As mudanças do ensino privado

As mudanças do ensino privado
EDITORIAL DE “O ESTADO DE SÃO PAULO” DE 25 DE JULHO DE 2010

Publicado na página 3 – Notas e informações

Duas vultosas operações marcaram o setor do ensino privado este mês. A primeira foi a aquisição do Grupo Anglo pela Abril Educação, numa acirrada disputa com a Editora Santillana, vinculada ao conglomerado espanhol Prisa, que edita o jornal El País, e com a Pearson Education Brasil, pertencente ao conglomerado britânico que edita o Financial Times e The Economist. Realizada dez dias depois, a segunda operação foi a compra, pela Pearson Education, de parte do controle acionário do Sistema Educacional Brasileiro (SEB), controlador do COC, Pueri Domus, Dom Bosco e Name.

Os acionistas da SEB não queriam vender a empresa nem dividir o controle com sócios estrangeiros. Mas, depois da venda do Anglo para a Abril, com receio de não ter condições de manter a posição relativa num mercado cada vez mais disputado, eles mudaram de opinião. “Vimos que era preciso um parceiro estratégico”, disse o controlador Chaim Zaher. O valor da primeira operação não foi anunciado, mas os especialistas estimam que ele tenha ficado entre R$ 450 milhões e R$ 600 milhões. A segunda operação, a maior já realizada no setor educacional brasileiro, foi de R$ 888 milhões.

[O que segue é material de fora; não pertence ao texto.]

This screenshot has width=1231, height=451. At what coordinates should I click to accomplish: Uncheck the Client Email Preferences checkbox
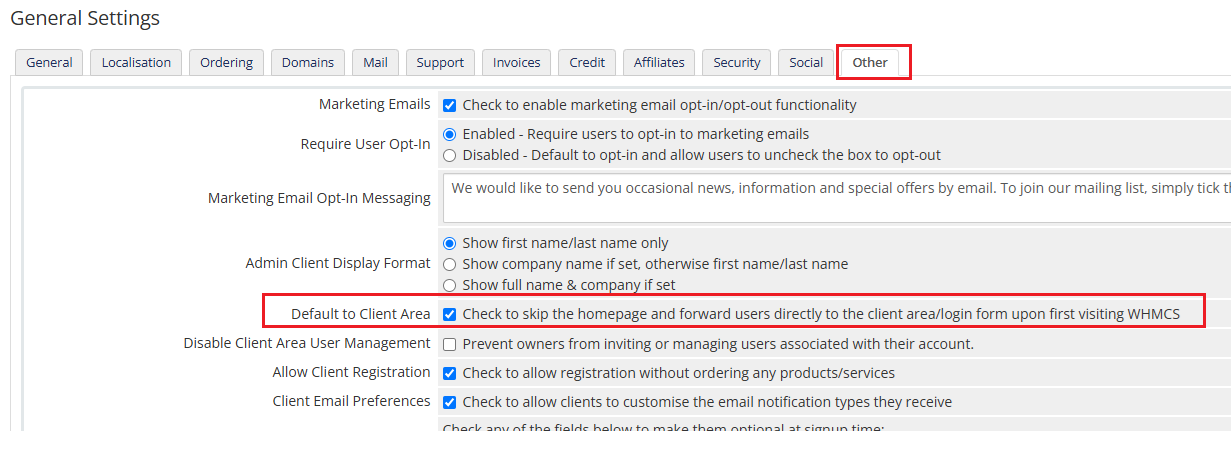(450, 402)
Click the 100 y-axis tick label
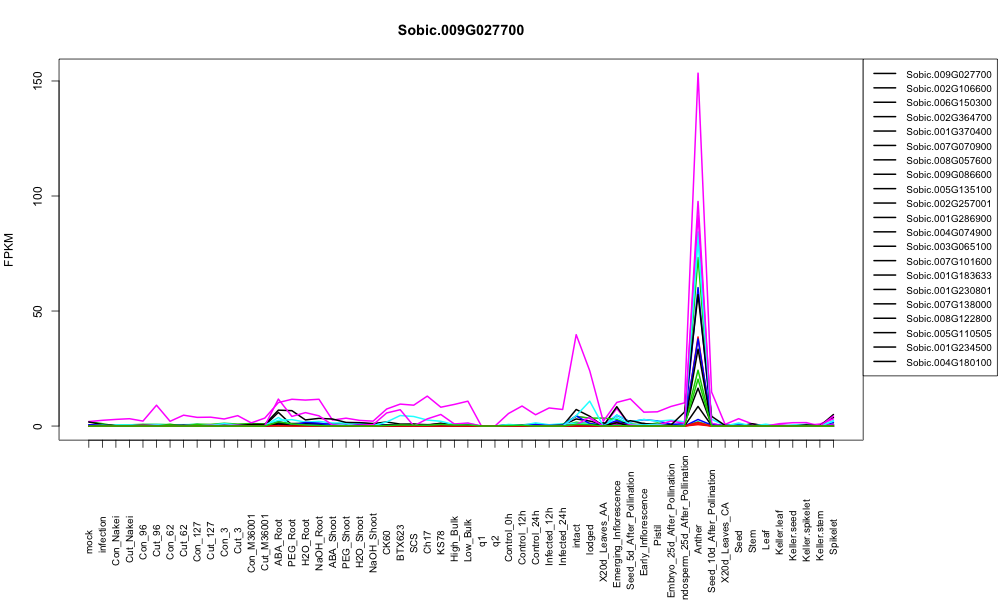The height and width of the screenshot is (600, 1000). pyautogui.click(x=38, y=196)
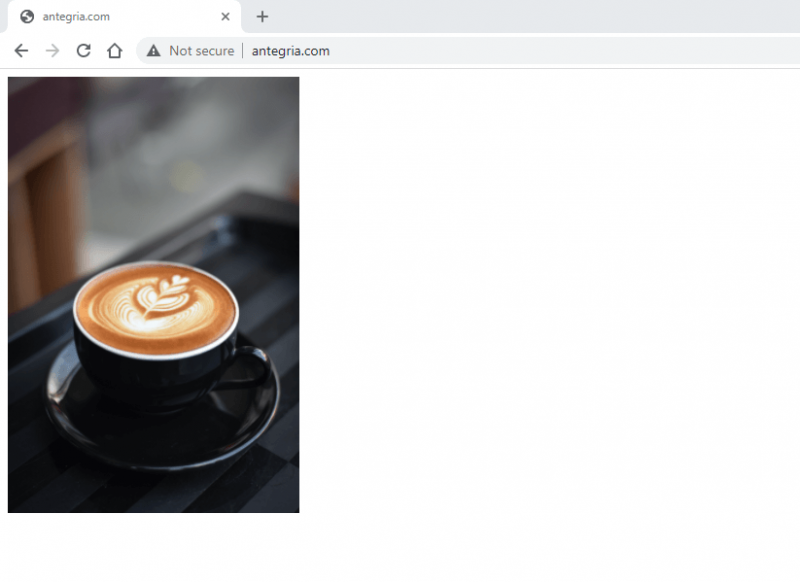This screenshot has height=582, width=800.
Task: Click the globe favicon on the antegria.com tab
Action: click(x=24, y=16)
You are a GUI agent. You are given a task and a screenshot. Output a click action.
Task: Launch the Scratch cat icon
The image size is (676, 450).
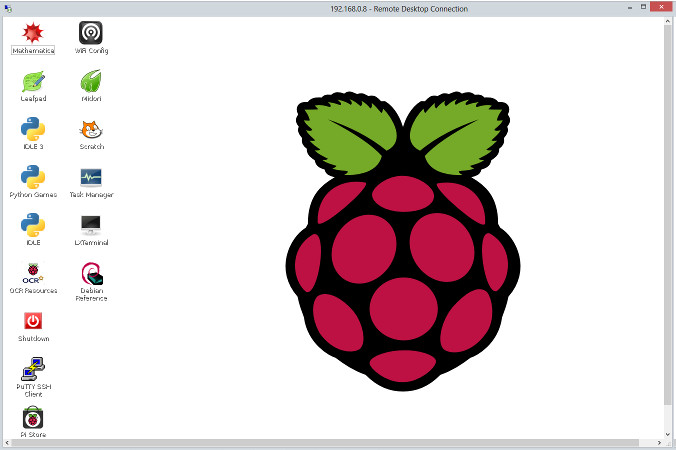click(91, 130)
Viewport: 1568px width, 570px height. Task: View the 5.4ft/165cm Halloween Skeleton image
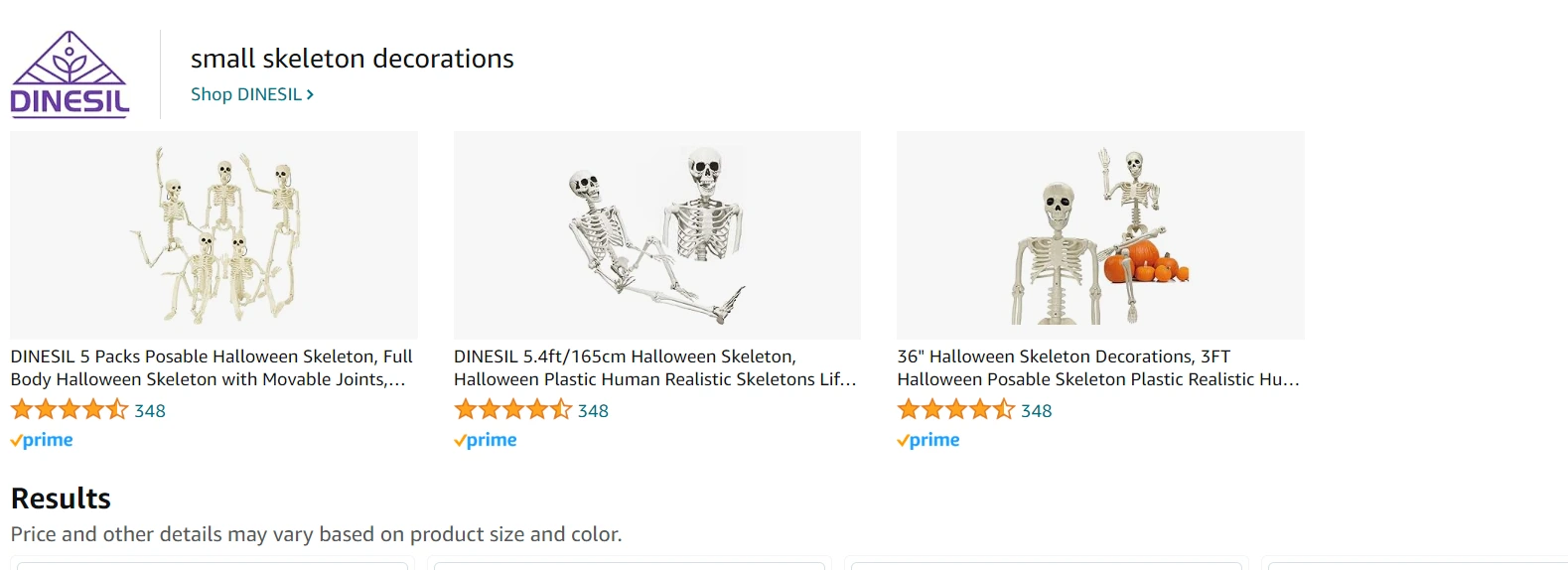tap(656, 235)
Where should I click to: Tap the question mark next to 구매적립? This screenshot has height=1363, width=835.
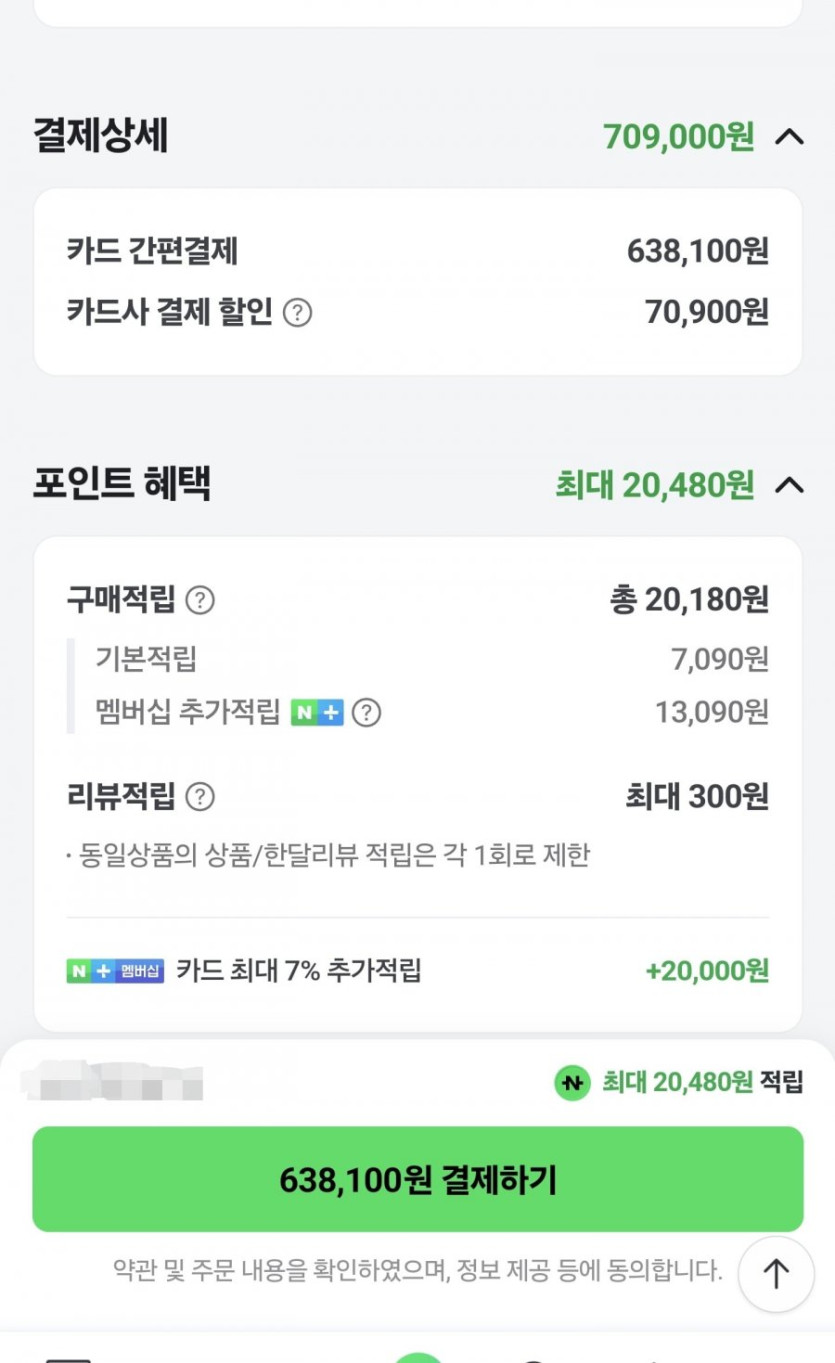[x=200, y=600]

Em 2009, outro grupo educacional nacional – o Kroton, dono da rede Pitágoras, que tem 43 mil alunos no ensino superior e 226 mil no ensino básico – já havia vendido 50% do controle acionário para o Advent, um fundo financeiro internacional.

Essas operações consolidam no campo da educação as mesmas transformações já ocorridas em outros setores da economia brasileira. Com a integração dos mercados em escala mundial, vários grupos nacionais perderam escala e competitividade, o que os levou a ser vendidos a conglomerados estrangeiros. A concentração econômica é uma das consequências desse processo. Outra é a internacionalização de setores econômicos inteiros, como aconteceu nas áreas de autopeças, eletrodomésticos e lojas de departamento. Na área educacional, essas mudanças começaram em 2005, quando a Laureate Education – um conglomerado que atua em 15 países e fatura US$ 648 milhões por ano – comprou a Anhembi-Morumbi. Dois anos depois, foram realizadas 25 aquisições – 14 delas negociadas por conglomerados que levantaram R$ 1,3 bilhão em oferta primária de ações na Bovespa.

A expansão do ensino superior brasileiro começou nas décadas de 1970, com a transformação de instituições isoladas em universidades particulares e confessionais. Elas passaram de 20, em 1985, para 85, em 2000. A partir daí, com a expansão do ensino básico, essas universidades abriram novos campi e diversificaram suas atividades, criando cursos de educação continuada e investindo em produção de material pedagógico para todos os ciclos de ensino. As universidades privadas hoje controlam 75% do ensino superior do País – e 5% delas detêm metade da oferta de matrículas.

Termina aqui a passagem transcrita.